About this exercise :: Taking the line with "Task: Click the blue help question-mark icon" as the first, copy every line through the end of the records below exactly. Do not include pictures.

Records to process ::
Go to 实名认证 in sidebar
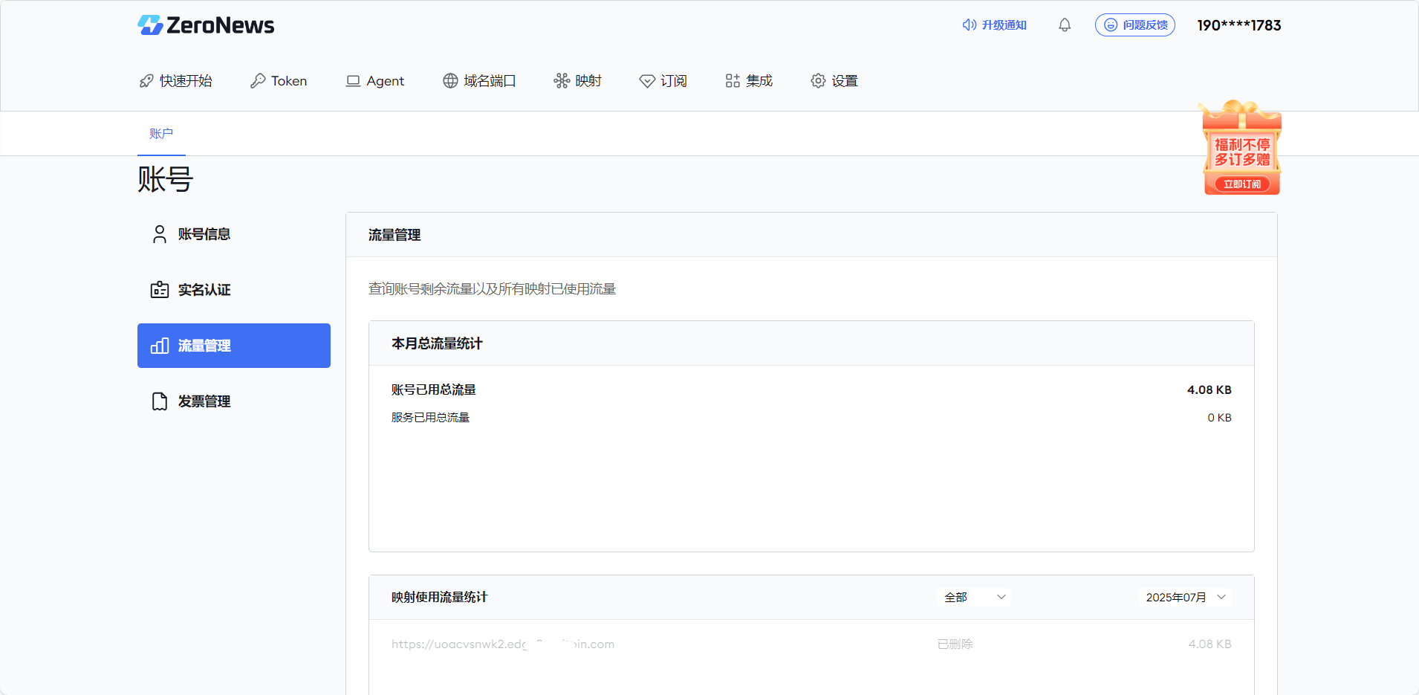The height and width of the screenshot is (695, 1419). (x=234, y=290)
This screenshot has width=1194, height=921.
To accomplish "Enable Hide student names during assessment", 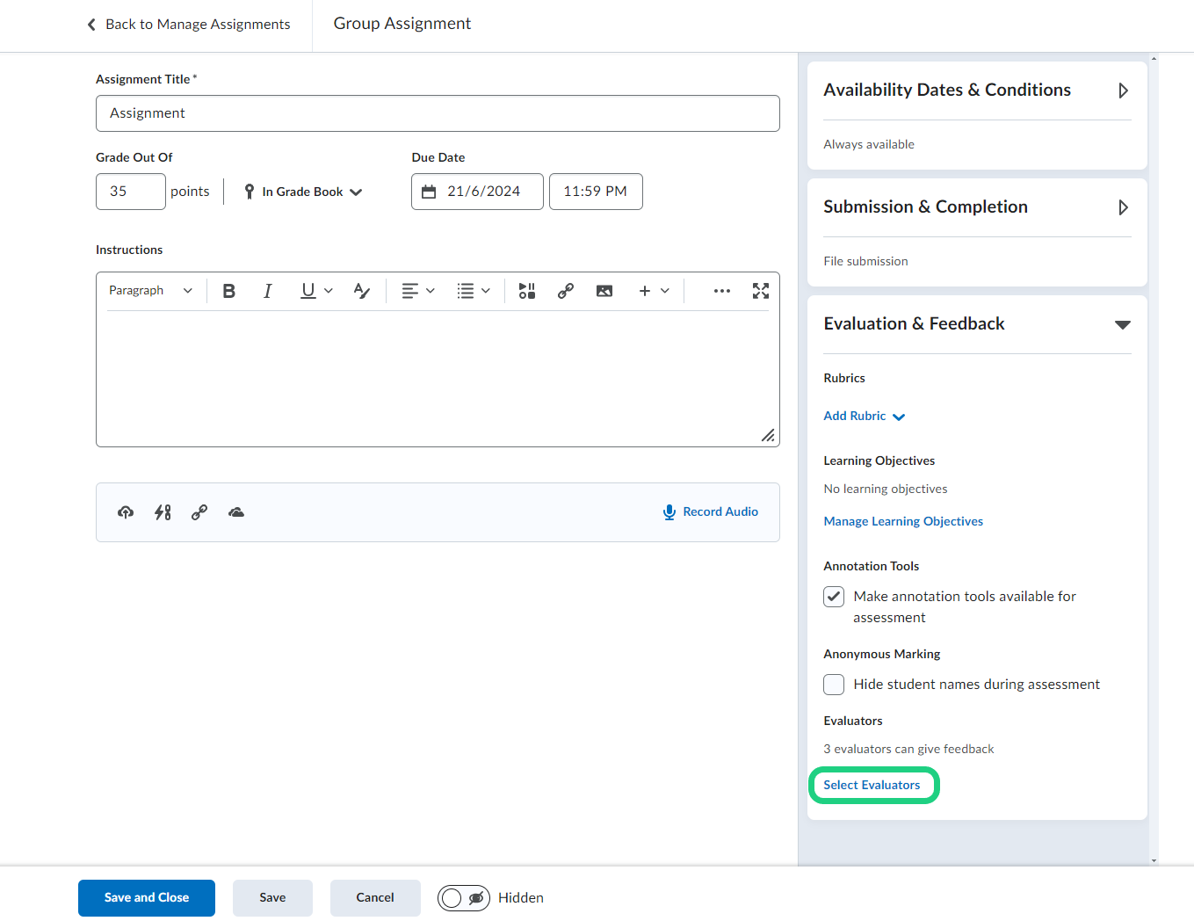I will tap(834, 685).
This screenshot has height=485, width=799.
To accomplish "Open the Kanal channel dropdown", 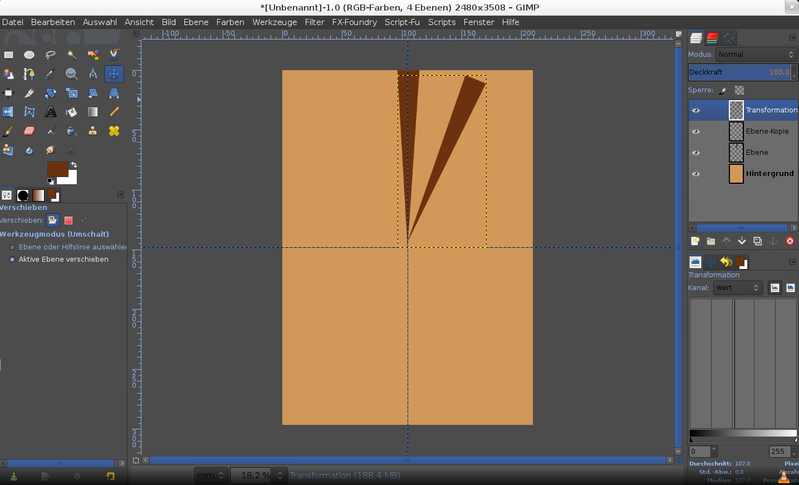I will (x=737, y=288).
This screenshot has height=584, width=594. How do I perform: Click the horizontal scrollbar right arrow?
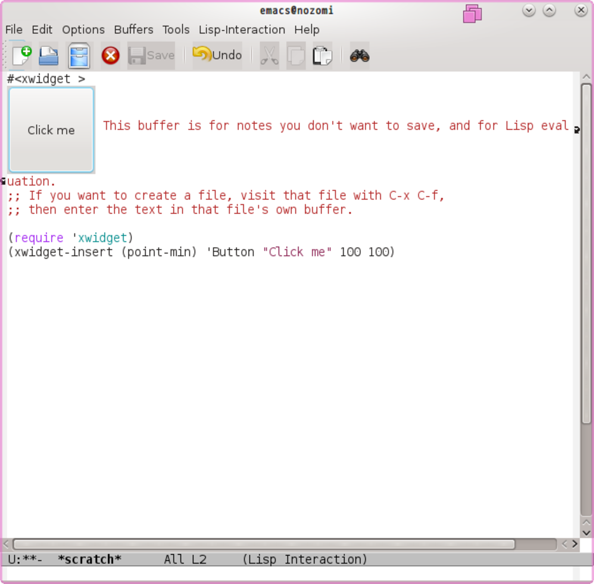click(575, 544)
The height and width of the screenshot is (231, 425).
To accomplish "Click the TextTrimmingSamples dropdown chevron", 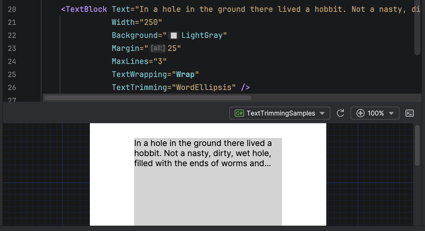I will [322, 113].
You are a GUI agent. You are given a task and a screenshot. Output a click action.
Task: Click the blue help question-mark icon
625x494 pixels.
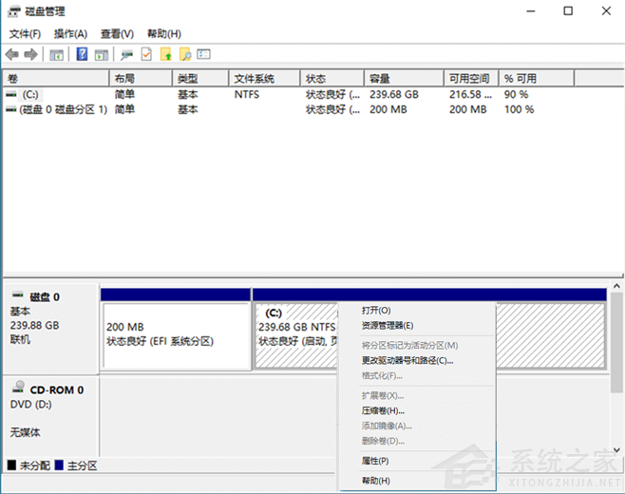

Written reply ::
Task: Click the blue help question-mark icon
625x494 pixels.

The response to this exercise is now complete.